Tutorials and ReviewsTutorials and Reviews ModeratorRegistered Users, Retired Mod Posts: 138
edited July 3, 2011 in Book and Gear Reviews
Phoxle Flash-Match Filters

Review by Nikolai, photos by Pederson Quist.

I had a chance to field-test Phoxle’s new product, Flash-Match Filters.

The kit consists of a sturdy plastic holder with a quick release lanyard and a little booklet with 5 self-adhesive gel filters inside. The booklet is held together by a simple rubber band, so it’s very easy to take out only the one or a couple that you need, if, for whatever reason, you don’t want to carry the whole thing.

The filters inside are:
  • Light orange 5,600K - 5,000K
  • Medium orange 5,600K - 4,000K
  • Darker orange 5,600K - 3,100K
  • Light blue 6,500K - 8,000K
  • Darker blue 6,500K - 10,000K

Each filter can be easily peeled off the laminated booklet sheet and attached to a working surface of Canon 580EX or a similar hot-shoe mounted flash. After performing this operation a few dozen times I didn’t notice any residue neither on the sheets, nor on the flash. Each filter has a non-sticky peel handle with the company logo on it and a small print with the color temperature and a little “hint glyph” on the opposite side of the film.

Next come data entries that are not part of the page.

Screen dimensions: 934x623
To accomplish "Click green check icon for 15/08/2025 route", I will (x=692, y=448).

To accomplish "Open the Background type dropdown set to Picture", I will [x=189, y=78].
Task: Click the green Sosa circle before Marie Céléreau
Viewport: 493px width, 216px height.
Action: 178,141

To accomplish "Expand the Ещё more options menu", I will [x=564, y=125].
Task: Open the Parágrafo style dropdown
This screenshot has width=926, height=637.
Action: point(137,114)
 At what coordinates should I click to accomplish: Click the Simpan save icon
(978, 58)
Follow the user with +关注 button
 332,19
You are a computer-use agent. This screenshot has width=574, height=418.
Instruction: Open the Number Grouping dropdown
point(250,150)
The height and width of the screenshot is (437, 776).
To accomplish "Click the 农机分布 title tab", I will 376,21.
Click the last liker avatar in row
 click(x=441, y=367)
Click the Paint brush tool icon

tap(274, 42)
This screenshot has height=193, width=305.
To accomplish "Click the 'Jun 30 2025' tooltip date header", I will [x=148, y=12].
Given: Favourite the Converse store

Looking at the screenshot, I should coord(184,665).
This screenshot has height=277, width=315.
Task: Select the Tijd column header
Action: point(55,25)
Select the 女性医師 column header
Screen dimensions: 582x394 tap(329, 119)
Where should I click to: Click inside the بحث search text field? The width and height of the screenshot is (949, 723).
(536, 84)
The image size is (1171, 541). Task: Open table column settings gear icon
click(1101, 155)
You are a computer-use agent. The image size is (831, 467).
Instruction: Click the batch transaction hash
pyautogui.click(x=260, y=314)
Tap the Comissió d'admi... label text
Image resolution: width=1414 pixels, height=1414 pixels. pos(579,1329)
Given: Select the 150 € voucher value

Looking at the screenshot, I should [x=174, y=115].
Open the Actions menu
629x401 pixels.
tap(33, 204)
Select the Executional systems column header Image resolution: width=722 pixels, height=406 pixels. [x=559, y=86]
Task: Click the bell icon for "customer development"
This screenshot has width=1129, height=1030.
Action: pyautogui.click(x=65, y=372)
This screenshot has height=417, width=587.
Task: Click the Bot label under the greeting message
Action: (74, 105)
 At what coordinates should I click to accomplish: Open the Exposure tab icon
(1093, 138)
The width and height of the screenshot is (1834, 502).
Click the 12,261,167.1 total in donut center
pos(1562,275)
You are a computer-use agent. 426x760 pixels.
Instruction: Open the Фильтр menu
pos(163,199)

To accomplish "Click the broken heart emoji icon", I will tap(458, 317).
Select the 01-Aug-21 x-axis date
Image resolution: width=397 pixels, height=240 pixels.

I am not going to cover the theory of the flash color matching here. Suffice to say that the provided selection will cover a vast variety of the fairly typical cases, such as tungsten, fluorescent, shade, direct sun, sunrise/sunset, high altitude, etc. My test shots (direct sunlight, shade, tungsten and fluorescent) proved that for each of these scenarios one of the Phoxle filters gave a nice match to the ambient light as opposed to the open flash. I used all 5 filters plus open flash for each of the four typical lighting scenarios I could easily find at home/on location. I shot RAW in AE mode, thus using my 580EXII in ETTL mode as a fill flash. Later I simply set the White Balance in ACR4 according to the original shooting environment (Daylight, Shade, Tungsten, and Fluorescent). In each case one of the filters gave me nicely balanced picture.

The test results can be seen here.

What I liked: Nice convenient product at an affordable price
Filter size matches 580 working surface height-wise perfectly
Non-residue self-adhesive system is very convenient and easy to use.
Package is very easy to carry, either with the holder or without it (see below).

What I didn’t like: The aforementioned height perfection requires nearly perfect application technique. A smallest tilt (application at an angle) or shift (lower/higher) leaves part of the flash working surface exposed, thus leading to a light spill. Not a show stopper and very easy to fix, but I’d say I would prefer a larger height margin so I wouldn’t have to be accurate to a fraction of a millimeter.
A relatively thick “handle” may prevent (or at least make a bit inconvenient) the usage of many popular snap-on diffusers made of relatively hard plastic, such as Omnibox, etc.

What I would like to ask for:
  • I got a feeling that the plastic holder is responsible for a fair chunk of the price. Considering the fact that the booklet can be easily and safely carried in the internal pocket of the 580 standard issue case or in one of the many pockets of your favorite camera bag, I would prefer not to have the bulky holder and see the price drop of $10..$15
  • Since the length of the filters is wider that 580 anyway, I really don’t see why not increase the height by about 0.7 cm. This would hit two very nice targets at once:
    First, you don’t have to use a micrometer to apply the gel to 580 (all margins will be large enough), and, second, they will completely cover the working surface of such off-camera flashes as Sunpak’s, thus making this filter set much more versatile.
  • I would like to be able to buy extra booklet sheets with additional colors for special effects. I’m not asking for turning this set into a Rosco swatch book, but… yeah, I guess I am. Seriously, a dozen or so of basic colors, like two-three shades of red, green, yellow and purple would make a great Extended edition and would not drill the hole in one’s wallet.